Why extraction is the hard part

If loss runs arrived as standardized, structured data files, none of this would be difficult. They do not. They arrive as PDFs, and the PDFs are formatted differently by every carrier.

Some carriers produce loss runs with clean tabular layouts that OCR tools can parse reasonably well. Others produce reports with headers, footers, and summary sections interleaved with claim detail, and the claim detail itself may span multiple pages per claim. Some carriers use abbreviations and coverage codes that are not self-explanatory. Some produce loss runs that combine multiple policy periods into a single document without clear delineation.

Variation across carriers is the first extraction challenge. Variation within a single carrier's output over time is the second. Loss run formats change. A carrier's reporting system gets updated, the output format shifts, and the extraction logic that worked last quarter breaks.

A third challenge is that loss runs often arrive with annotations, handwritten notes, or redactions. Some are scanned from paper originals rather than generated directly from the policy administration system. Scanned loss runs introduce OCR quality issues on top of the formatting variability.

The result is a document type that looks, to a human, like a predictable structured report, but that is surprisingly hostile to naive automated extraction.

Automated loss run extraction is one of the problems Polysea was specifically built to solve.

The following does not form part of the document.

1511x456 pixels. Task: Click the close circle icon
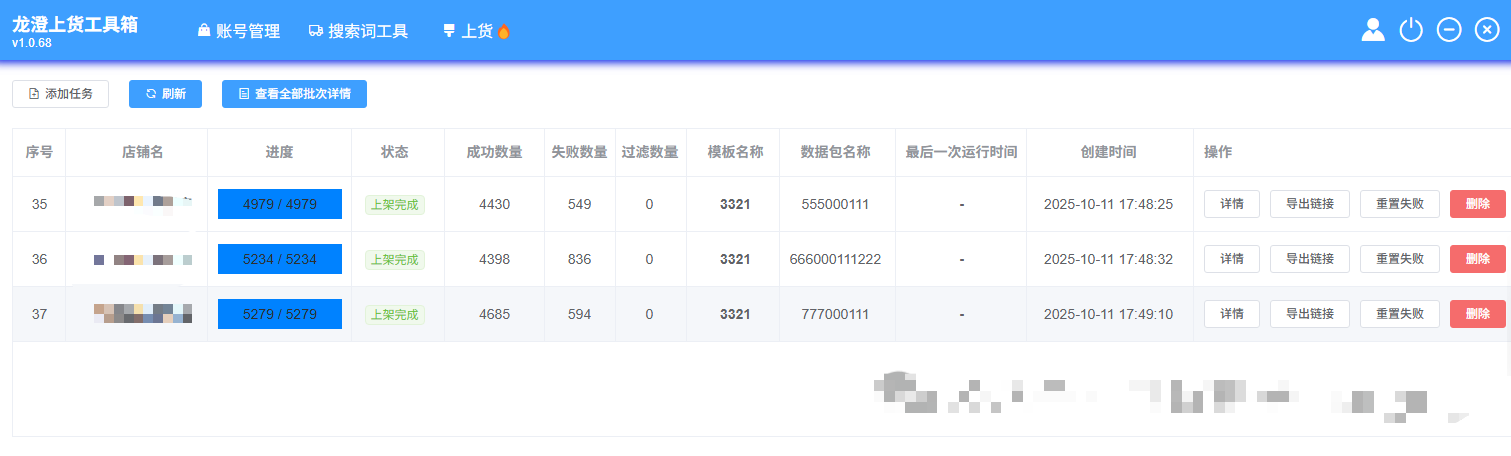pyautogui.click(x=1487, y=30)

Rather than building yet another point solution that handles some formats and breaks on others, we are developing extraction tooling that operates as part of the broader shared data infrastructure, where clean extraction feeds into the shared exposure records that brokers and carriers can both access.

The manual workflow

The standard manual workflow for handling loss runs looks like this:

  1. The broker or underwriter receives the loss run PDF, typically as an email attachment.

  2. The document is opened and visually scanned to confirm it covers the right policy period and account.

  3. Each claim is read and the relevant fields are transcribed into a spreadsheet or underwriting system.

  4. Coverage codes are translated, if necessary, into the receiving party's taxonomy.

  5. The resulting data is used for rating, triage, or analysis.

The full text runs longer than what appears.